**PASSAGE TO READ**
Mitsui Sumitomo Insurance to fund research on elderly welfare and traffic safety

Aside from funding four researchers’ projects, insurer to donate smart walking sticks invented by Singaporean youngsters

Mitsui Sumitomo Insurance to fund research on elderly welfare and traffic safety

Insurance News

By Gabriel Olano

The Mitsui Sumitomo Insurance Welfare Foundation (MSIWF) has awarded four research grants focusing on senior citizen welfare and traffic safety.

The grants, totalling SGD$38,948, were handed out at the 11th MSIWF Research Grant Awards 2017 ceremony held at Hotel Michael, Sentosa, Singapore on Tuesday.

The recipients of the grant were:
  • Dr Neo Shu Hui, resident at Singapore General Hospital, for diagnosis of elderly men with lower urinary tract symptoms;
  • Dr Chong Shu-Ling, staff physician at KK Women’s and Children’s Hospital, for research on parental knowledge and beliefs regarding the use (or the lack of use) of child car restraints;
  • Prof Tan Kok Kiong of the National University of Singapore, for the development of a wearable, non-intrusive, and location-based fall detection monitoring system for the elderly;
  • Lim Zhiying, senior medical social worker at Singapore General Hospital, for improving the elderly’s adherence to their treatment regimen.

**SOURCE DATA**

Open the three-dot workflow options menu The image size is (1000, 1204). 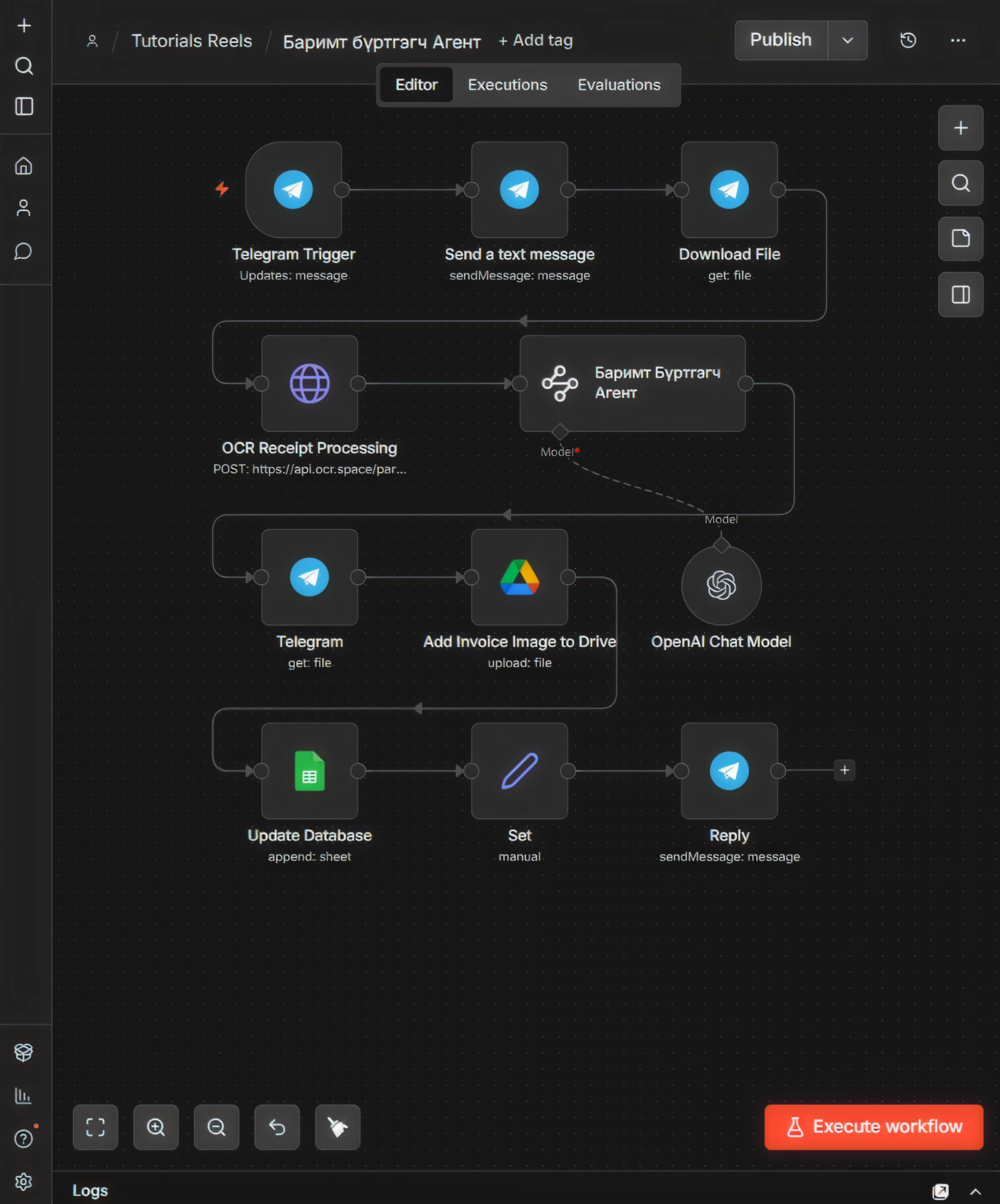click(x=958, y=41)
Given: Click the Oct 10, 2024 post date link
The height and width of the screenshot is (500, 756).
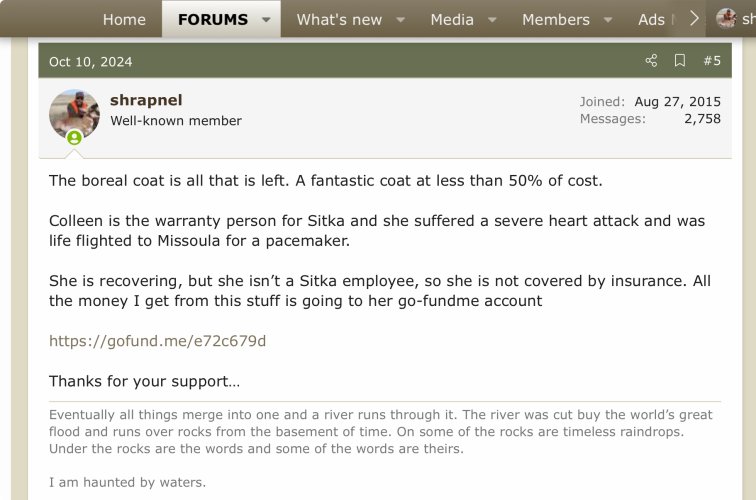Looking at the screenshot, I should coord(90,62).
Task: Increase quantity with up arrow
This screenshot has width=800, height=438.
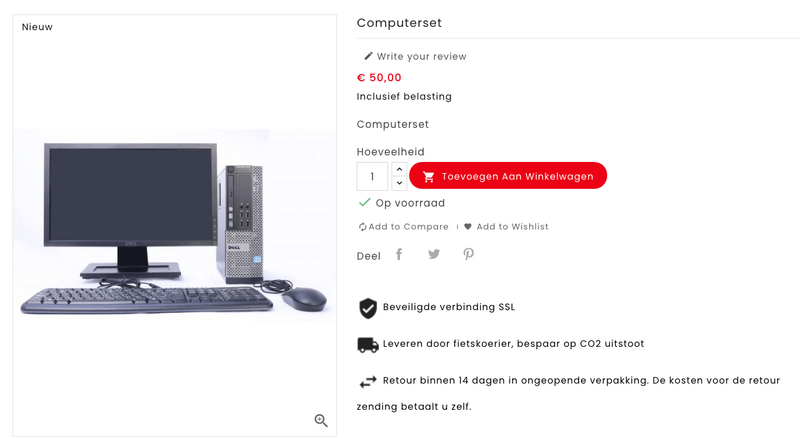Action: click(x=399, y=169)
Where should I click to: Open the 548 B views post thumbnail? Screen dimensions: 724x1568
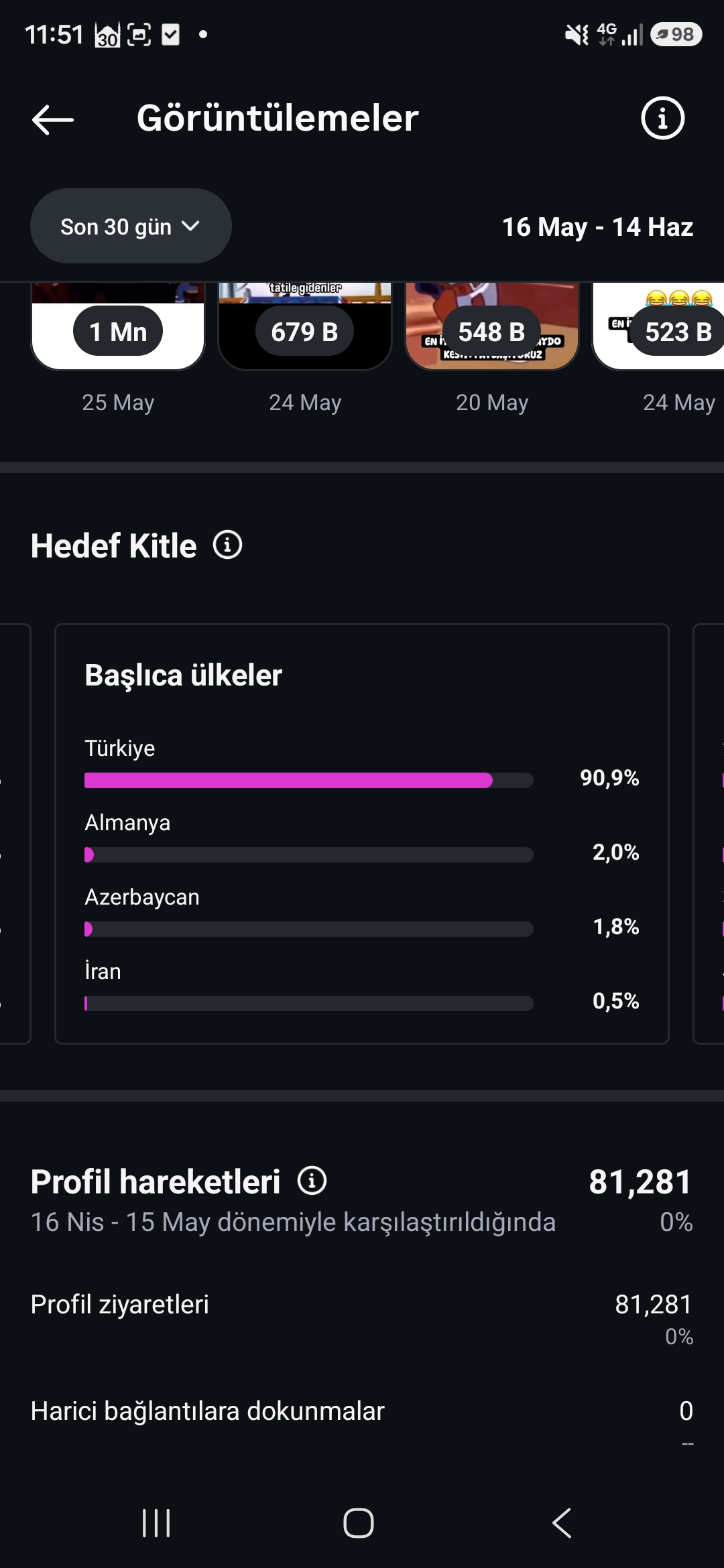click(x=492, y=326)
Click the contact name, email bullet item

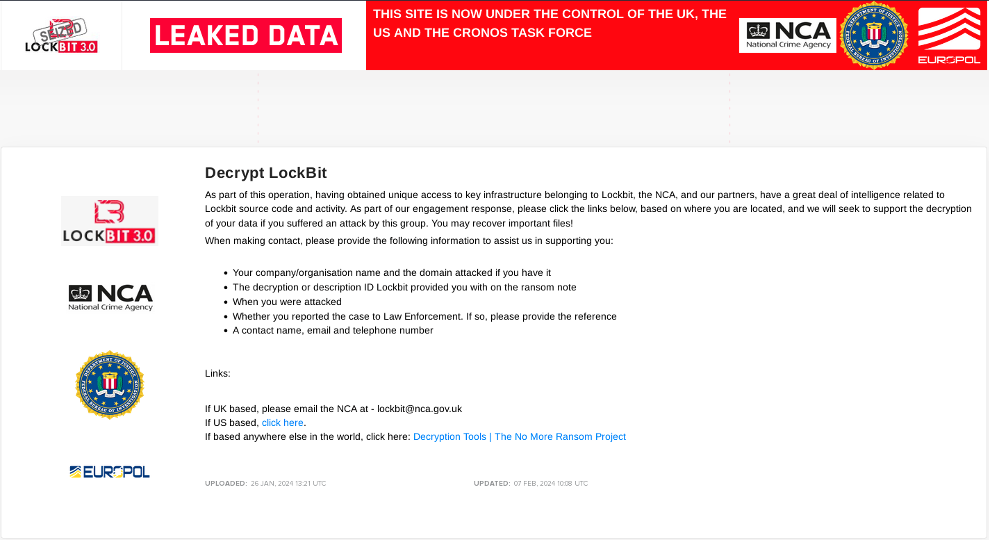(x=332, y=331)
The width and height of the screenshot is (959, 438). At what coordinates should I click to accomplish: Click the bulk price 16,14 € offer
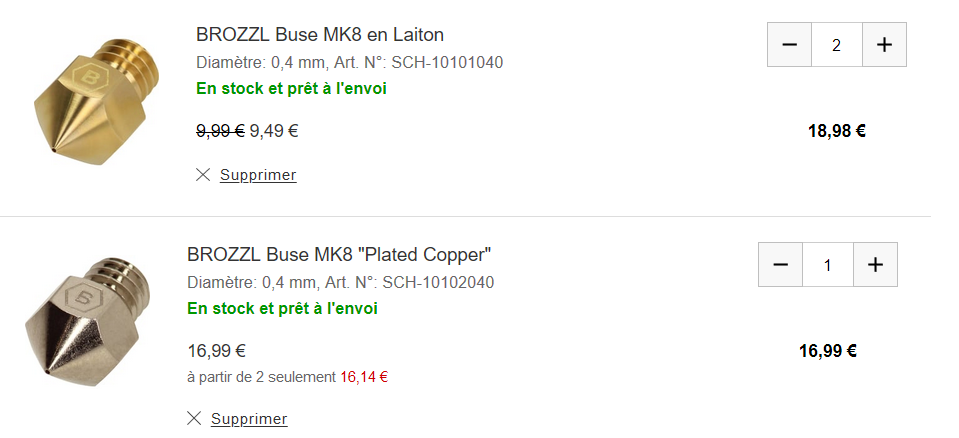(x=364, y=377)
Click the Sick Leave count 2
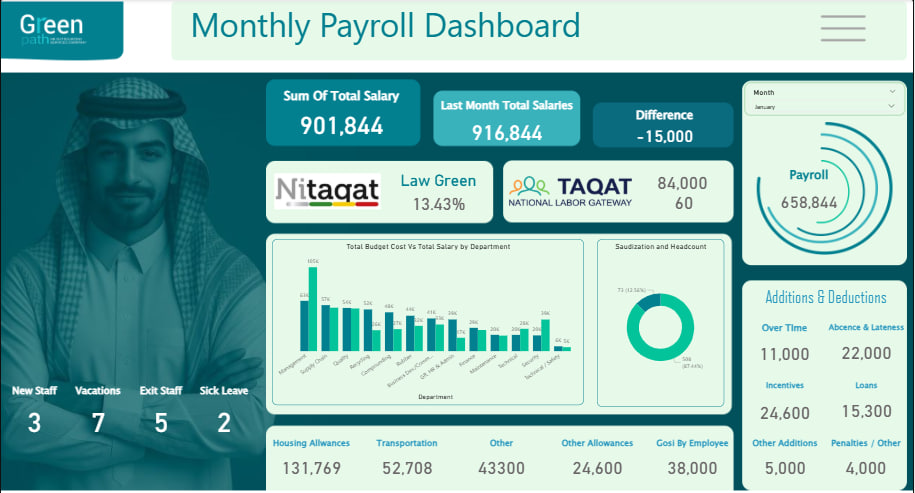The height and width of the screenshot is (493, 915). [x=223, y=423]
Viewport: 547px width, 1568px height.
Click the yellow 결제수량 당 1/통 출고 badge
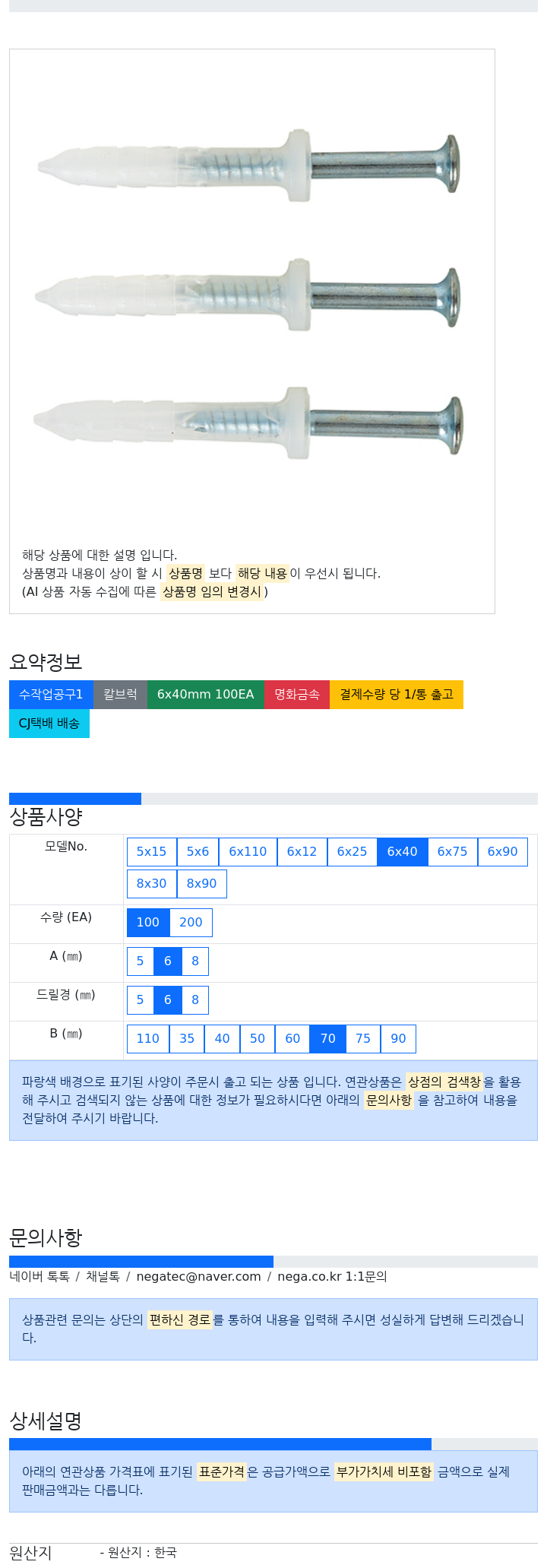(397, 694)
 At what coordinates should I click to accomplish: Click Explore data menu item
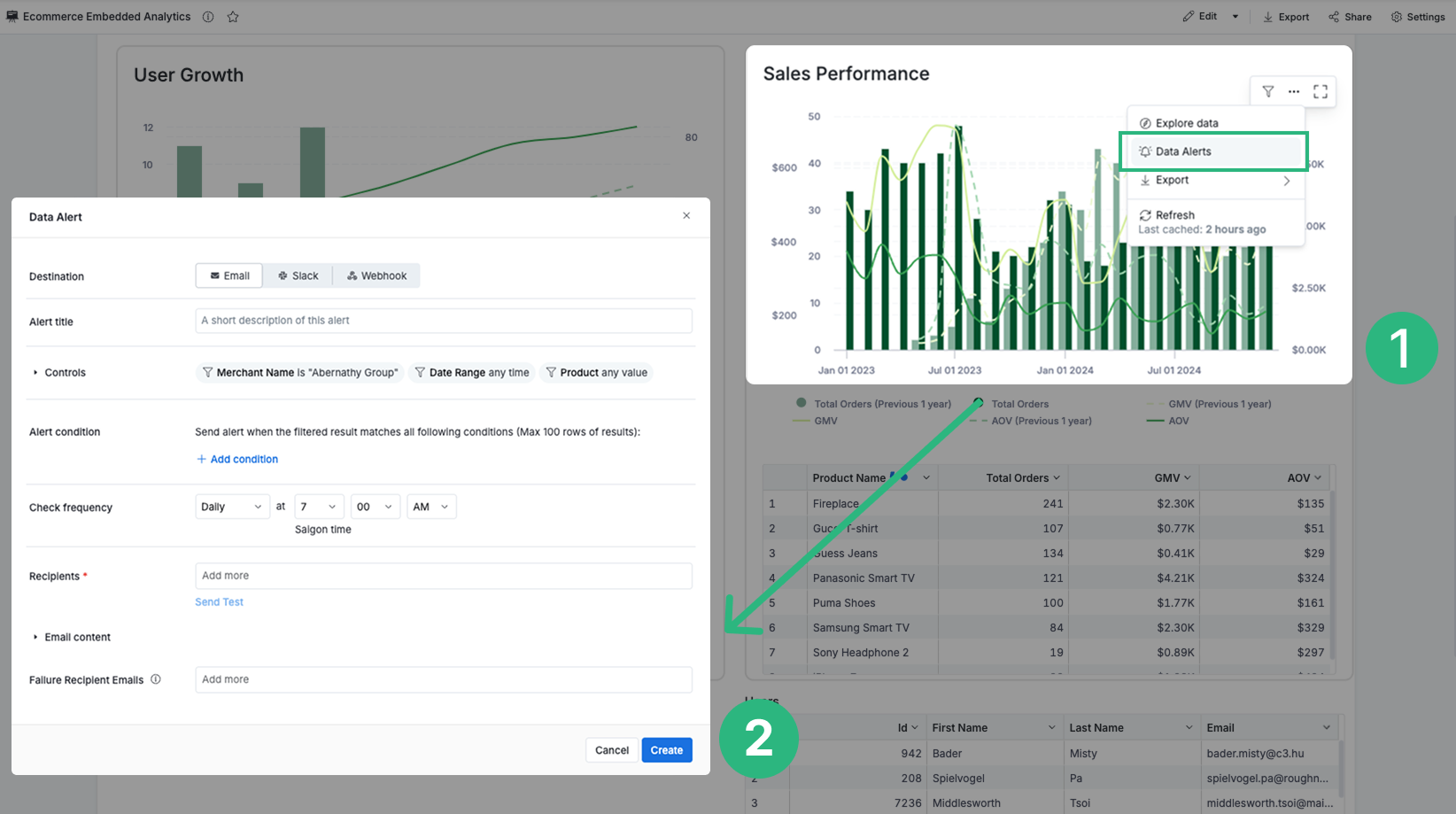pyautogui.click(x=1186, y=123)
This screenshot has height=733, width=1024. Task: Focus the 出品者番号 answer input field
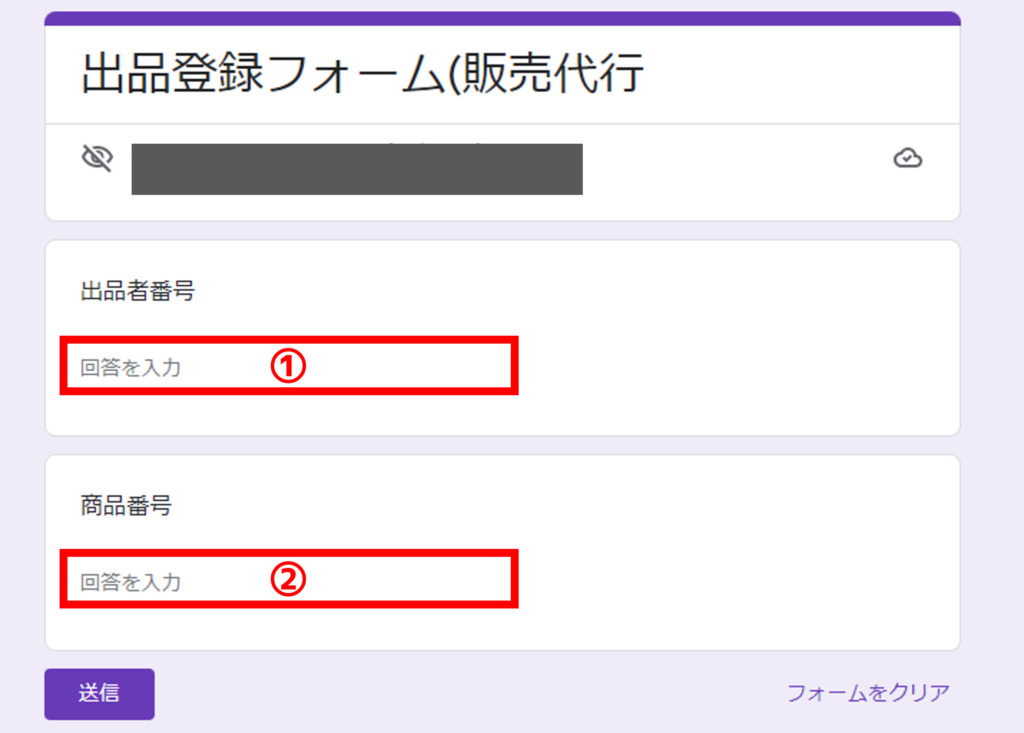[x=289, y=366]
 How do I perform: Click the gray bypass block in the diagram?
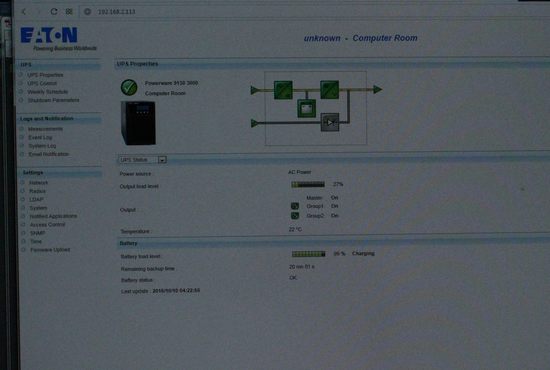[330, 122]
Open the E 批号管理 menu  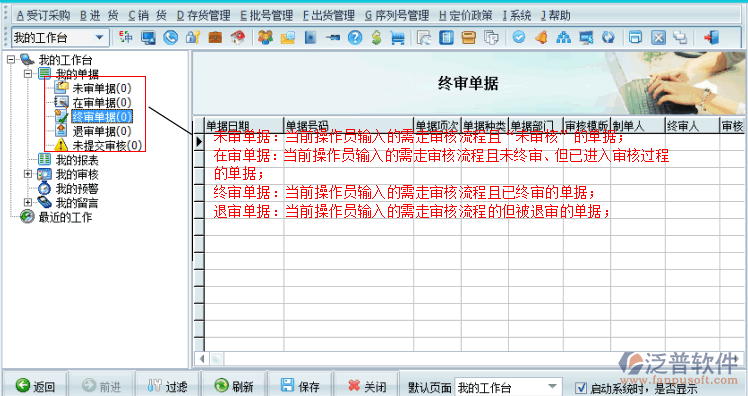[x=266, y=16]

**WHAT TO WORK ON**
Answer these questions from the article on the insurance foundation's research grants:
(a) At what hotel was the awards ceremony held?
(b) What was the total amount of the grants?
(c) What is Prof Tan Kok Kiong's grant for?

**RESPONSE BELOW**
(a) Hotel Michael, Sentosa, Singapore
(b) SGD$38,948
(c) Developing a wearable, non-intrusive, and location-based fall detection monitoring system for the elderly